Top of Supplied data

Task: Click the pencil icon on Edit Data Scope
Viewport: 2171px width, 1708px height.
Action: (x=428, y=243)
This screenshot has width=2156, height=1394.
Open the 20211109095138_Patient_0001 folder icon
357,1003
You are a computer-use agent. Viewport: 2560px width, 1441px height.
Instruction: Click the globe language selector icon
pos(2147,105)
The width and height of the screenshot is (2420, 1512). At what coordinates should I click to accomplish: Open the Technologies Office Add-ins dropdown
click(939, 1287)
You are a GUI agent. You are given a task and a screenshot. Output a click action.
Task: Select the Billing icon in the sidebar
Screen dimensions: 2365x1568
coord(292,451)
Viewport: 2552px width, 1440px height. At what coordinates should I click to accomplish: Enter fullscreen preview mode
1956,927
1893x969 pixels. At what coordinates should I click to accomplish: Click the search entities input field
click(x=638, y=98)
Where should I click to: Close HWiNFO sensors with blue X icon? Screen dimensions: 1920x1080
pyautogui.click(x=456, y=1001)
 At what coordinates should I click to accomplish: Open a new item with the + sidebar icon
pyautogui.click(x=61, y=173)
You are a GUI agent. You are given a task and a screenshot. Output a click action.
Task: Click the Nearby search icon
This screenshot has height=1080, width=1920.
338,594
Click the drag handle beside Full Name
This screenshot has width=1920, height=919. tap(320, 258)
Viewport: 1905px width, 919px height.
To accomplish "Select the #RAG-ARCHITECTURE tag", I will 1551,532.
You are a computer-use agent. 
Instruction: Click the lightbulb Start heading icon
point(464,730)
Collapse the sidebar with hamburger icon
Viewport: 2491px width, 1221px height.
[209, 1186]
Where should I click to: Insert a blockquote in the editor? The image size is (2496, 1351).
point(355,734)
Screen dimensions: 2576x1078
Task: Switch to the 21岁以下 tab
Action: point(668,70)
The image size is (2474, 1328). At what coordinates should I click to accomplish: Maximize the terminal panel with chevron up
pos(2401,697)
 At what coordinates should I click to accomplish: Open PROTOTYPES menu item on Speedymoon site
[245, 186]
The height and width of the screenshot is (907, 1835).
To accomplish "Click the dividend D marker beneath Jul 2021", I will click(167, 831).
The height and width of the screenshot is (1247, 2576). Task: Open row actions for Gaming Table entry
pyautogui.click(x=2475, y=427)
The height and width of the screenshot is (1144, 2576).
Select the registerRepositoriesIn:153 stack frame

Bottom of Supplied data

*Task description*.
Retype the listing exactly, in full.

*Result*.
Task: Click the pencil icon on Edit Data Scope
Viewport: 2171px width, 1708px height.
Action: (x=428, y=243)
This screenshot has width=2156, height=1394.
Open the 20211109095138_Patient_0001 folder icon
357,1003
You are a computer-use agent. Viewport: 2560px width, 1441px height.
Instruction: Click the globe language selector icon
pos(2147,105)
The width and height of the screenshot is (2420, 1512). At what coordinates should I click to accomplish: Open the Technologies Office Add-ins dropdown
click(939, 1287)
You are a GUI agent. You are given a task and a screenshot. Output a click action.
Task: Select the Billing icon in the sidebar
Screen dimensions: 2365x1568
coord(292,451)
Viewport: 2552px width, 1440px height. At what coordinates should I click to accomplish: Enter fullscreen preview mode
1956,927
1893x969 pixels. At what coordinates should I click to accomplish: Click the search entities input field
click(x=638, y=98)
Where should I click to: Close HWiNFO sensors with blue X icon? Screen dimensions: 1920x1080
pyautogui.click(x=456, y=1001)
 At what coordinates should I click to accomplish: Open a new item with the + sidebar icon
pyautogui.click(x=61, y=173)
You are a GUI agent. You are given a task and a screenshot. Output a click action.
Task: Click the Nearby search icon
This screenshot has height=1080, width=1920.
338,594
Click the drag handle beside Full Name
This screenshot has width=1920, height=919. tap(320, 258)
Viewport: 1905px width, 919px height.
To accomplish "Select the #RAG-ARCHITECTURE tag", I will 1551,532.
You are a computer-use agent. 
Instruction: Click the lightbulb Start heading icon
point(464,730)
Collapse the sidebar with hamburger icon
Viewport: 2491px width, 1221px height.
[209, 1186]
Where should I click to: Insert a blockquote in the editor? The image size is (2496, 1351).
point(355,734)
Screen dimensions: 2576x1078
Task: Switch to the 21岁以下 tab
Action: point(668,70)
The image size is (2474, 1328). At what coordinates should I click to accomplish: Maximize the terminal panel with chevron up
pos(2401,697)
 At what coordinates should I click to accomplish: Open PROTOTYPES menu item on Speedymoon site
[245, 186]
The height and width of the screenshot is (907, 1835).
To accomplish "Click the dividend D marker beneath Jul 2021", I will click(167, 831).
The height and width of the screenshot is (1247, 2576). Task: Open row actions for Gaming Table entry
pyautogui.click(x=2475, y=427)
The height and width of the screenshot is (1144, 2576).
Select the registerRepositoriesIn:153 stack frame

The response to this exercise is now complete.